What needs to be done:
Arrange the part of the records that opens with the line containing "Tap the wristwatch in the right photo" and runs through the end of the records as a numbered list. Omit blank lines and leave the pictures out.

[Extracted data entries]
□ □ □ □ □
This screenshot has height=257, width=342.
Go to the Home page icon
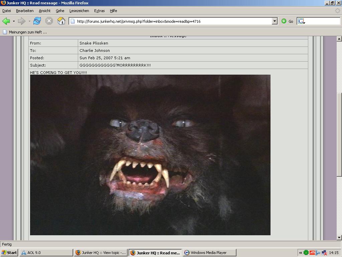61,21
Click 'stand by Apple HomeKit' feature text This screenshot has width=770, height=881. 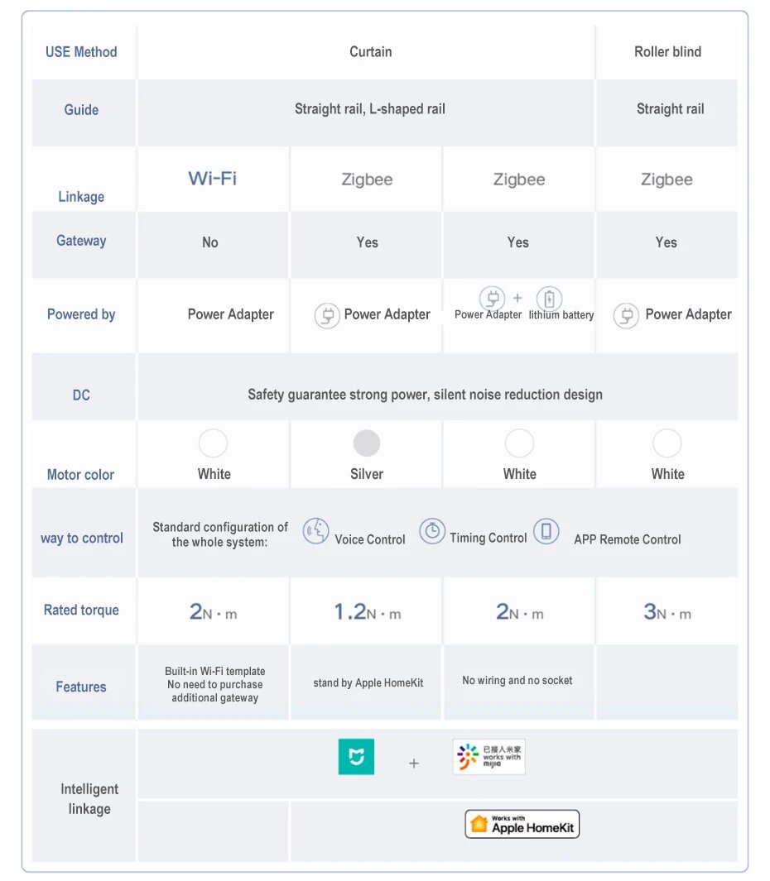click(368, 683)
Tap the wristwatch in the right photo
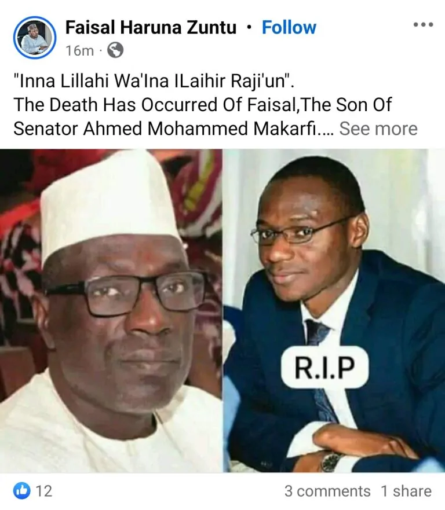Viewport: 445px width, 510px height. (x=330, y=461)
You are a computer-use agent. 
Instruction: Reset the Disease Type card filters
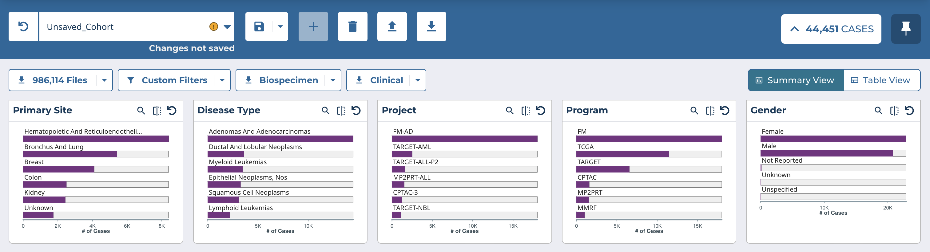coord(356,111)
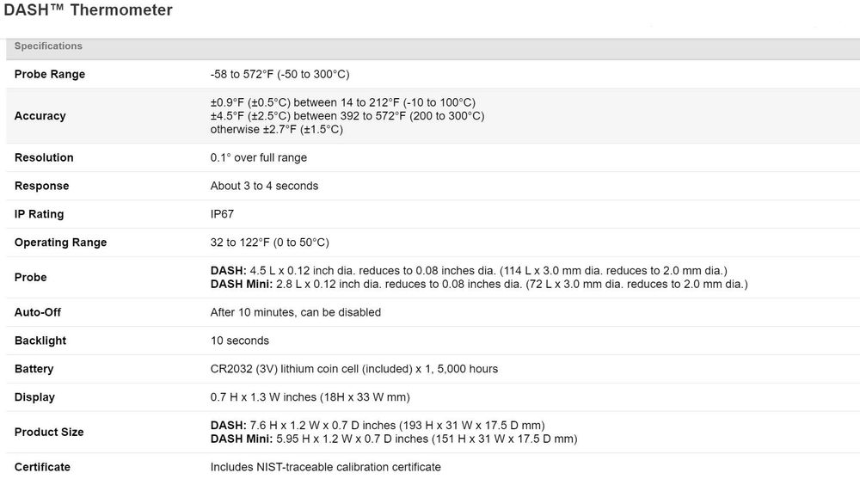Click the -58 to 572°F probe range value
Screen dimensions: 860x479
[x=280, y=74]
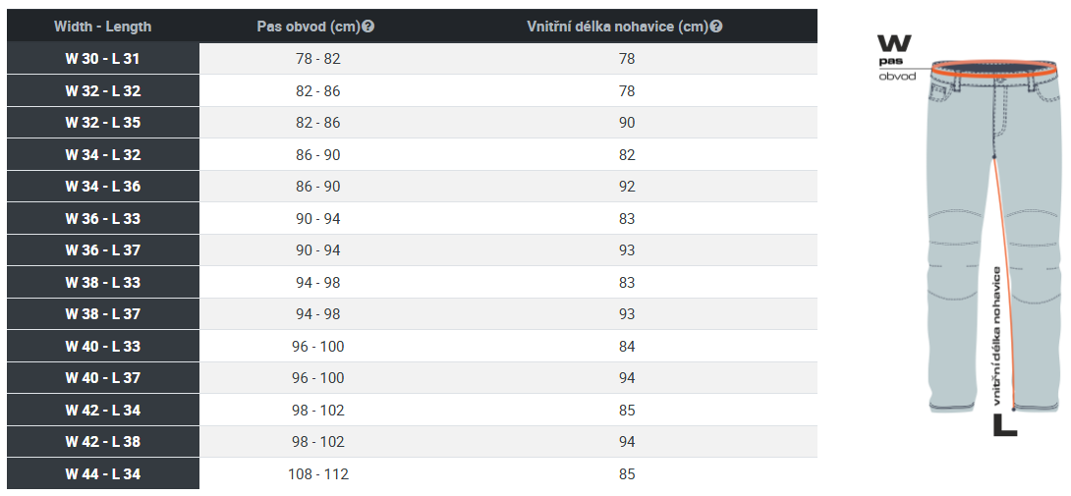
□ □ □ □ □
The response:
1. Tap the wristwatch in the right photo
2. Viewport: 445px width, 510px height. (x=330, y=461)
3. You are a computer-use agent. 
4. Instruction: Reset the Disease Type card filters
5. coord(356,111)
6. Click the -58 to 572°F probe range value
7. Screen dimensions: 860x479
8. [x=280, y=74]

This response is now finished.